Au terme d’un match spectaculaire, le Stade français a fini par s’imposer face à Bordeaux-Bègles (33-28). Avec cette victoire, les Parisiens prennent trois points d’avance sur leurs opposants du jour.
Le meilleur élève de la Champions Cup était le premier à faire son retour aux affaires courantes, ce samedi 24 janvier, face au Stade Français Paris. Un retour toujours très attendu, dans son antre de Chaban-Delmas, et face à un adversaire de haut-niveau, avec qui il fait jeu égal au classement. Dès le coup d’envoi, les visiteurs prouvent qu’ils ne souffrent d’aucun complexe d’infériorité et entendent récolter des points à l’issue de ce déplacement. Après trois minutes de jeu, Dakuwaqa est le premier à pénétrer l’en-but girondin, suite à un coup de pied à suivre bien senti par Léo Barré, à trente mètres de l’en-but (3e, 0-7). Bien lancés, les Parisiens ne s’arrêtent pas en si bon chemin, et confisquent le ballon. Ils ont perçu une faille dans le troisième rideau adverse et usent du jeu en profondeur. C’est finalement sur une pénalité rapidement jouée par Abadie, sur les quarante mètres de l’UBB, que vient le deuxième essai. Barré a bien suivi et sert Marchant, pour finir le travail (7e, 0-14). S’il fait encore beau à Bordeaux, le public et les joueurs viennent de prendre un sacré coup de froid, d’entrée de jeu.
Paris prend les commandes
Alors que deux actions ont suffi aux visiteurs pour prendre le large, il en faut bien plus aux Girondins pour revenir dans la partie. Progressivement, ils remettent la main sur le ballon et les pieds dans la moitié de terrain adverse. À plusieurs reprises, ils refusent de tenter les pénalités, pour aller en touche et défier les avants rouges et bleus. Plusieurs occasions sont manquées, faute de ballons captés en touche, et c’est finalement avec la complicité de Carbonel, que l’UBB va pouvoir revenir. Pris à la faute sur un hors-jeu de ligne, de quoi faire plaisir à Fabien Galthié, il paye pour l’accumulation de fautes des siens (27e, 0-14). Son carton jaune crée des brèches et profite à Retière (28e, 7-14), sur une feinte en bord de ruck. Puis Poirot (33e, 14-14) bien placé après une relance suicidaire de Dakuwaqa dans son en-but.
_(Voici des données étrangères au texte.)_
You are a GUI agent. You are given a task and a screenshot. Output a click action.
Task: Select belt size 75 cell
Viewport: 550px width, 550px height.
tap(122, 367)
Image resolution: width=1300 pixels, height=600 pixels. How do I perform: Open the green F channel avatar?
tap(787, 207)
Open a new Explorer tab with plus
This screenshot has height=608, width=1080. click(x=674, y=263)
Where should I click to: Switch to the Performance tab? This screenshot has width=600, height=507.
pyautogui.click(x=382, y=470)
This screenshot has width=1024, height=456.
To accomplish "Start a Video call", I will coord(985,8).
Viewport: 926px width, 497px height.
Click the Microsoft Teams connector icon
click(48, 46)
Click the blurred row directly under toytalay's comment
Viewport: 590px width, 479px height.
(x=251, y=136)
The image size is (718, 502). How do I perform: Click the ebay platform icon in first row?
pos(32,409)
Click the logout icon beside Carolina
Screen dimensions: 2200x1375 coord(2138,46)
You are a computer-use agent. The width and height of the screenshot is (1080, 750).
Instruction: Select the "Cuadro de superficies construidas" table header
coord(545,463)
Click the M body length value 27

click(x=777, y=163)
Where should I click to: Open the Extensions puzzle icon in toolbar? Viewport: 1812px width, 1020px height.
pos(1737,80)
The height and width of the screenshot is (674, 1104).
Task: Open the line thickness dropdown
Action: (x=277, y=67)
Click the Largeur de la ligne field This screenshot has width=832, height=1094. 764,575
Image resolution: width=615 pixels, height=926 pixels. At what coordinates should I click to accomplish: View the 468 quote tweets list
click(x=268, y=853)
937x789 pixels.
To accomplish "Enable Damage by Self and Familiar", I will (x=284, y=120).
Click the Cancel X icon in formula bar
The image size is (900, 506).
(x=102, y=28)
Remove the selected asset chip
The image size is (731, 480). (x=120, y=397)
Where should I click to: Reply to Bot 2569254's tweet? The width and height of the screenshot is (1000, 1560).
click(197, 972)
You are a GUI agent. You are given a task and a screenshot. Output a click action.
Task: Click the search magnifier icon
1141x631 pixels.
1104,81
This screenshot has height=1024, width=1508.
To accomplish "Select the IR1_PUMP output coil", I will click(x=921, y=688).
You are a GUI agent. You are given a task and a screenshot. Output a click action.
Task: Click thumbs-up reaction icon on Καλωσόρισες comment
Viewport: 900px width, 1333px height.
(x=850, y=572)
Le chassé-croisé en seconde période
Un rayon de soleil de courte durée, au sens propre comme au figuré, puisque que quelques secondes après le retour en jeu de Carbonel, ce dernier envoie Halaifonua derrière la ligne après une très longue action (38e, 21-14). La pluie fait également son entrée en jeu. Au retour des vestiaires, commence alors un chassé-croisé aussi alléchant qu’interminable. À l’essai de Jalibert, sur un exploit individuel dont lui seul a le secret (42e, 21-21) le Stade Français répond par un slalom géant de Ward, dans la défense aquitaine (44e, 26-21). Contre-uno, trois minutes plus tard, avec Rayasi qui plonge en-coin, bien servi par un décalage de son ouvreur (47e, 28-26).
Le souffle court, la partie baisse à nouveau en intensité et l’UBB ne parvient pas à mettre en place son jeu de mouvement caractéristique. La faute notamment, à une sortie prématurée de sa charnière, et à des avants bousculés par un huit de devant parisien surpuissant. C’est d’ailleurs au prix d’un long travail de ces derniers, sur groupé pénétrant puis de défi physique sur la ligne d’en-but, que Tanga redonne l’avantage à la capitale (68e, 28-33). En fin de partie, les hommes du président Wild s’attachent à jouer loin de leur ligne, mais ne peuvent éviter un dernier assaut blanc et grenat. Il ne donnera rien. Solide troisième, le Stade Français s’impose et distance son adversaire du jour de trois points au classement.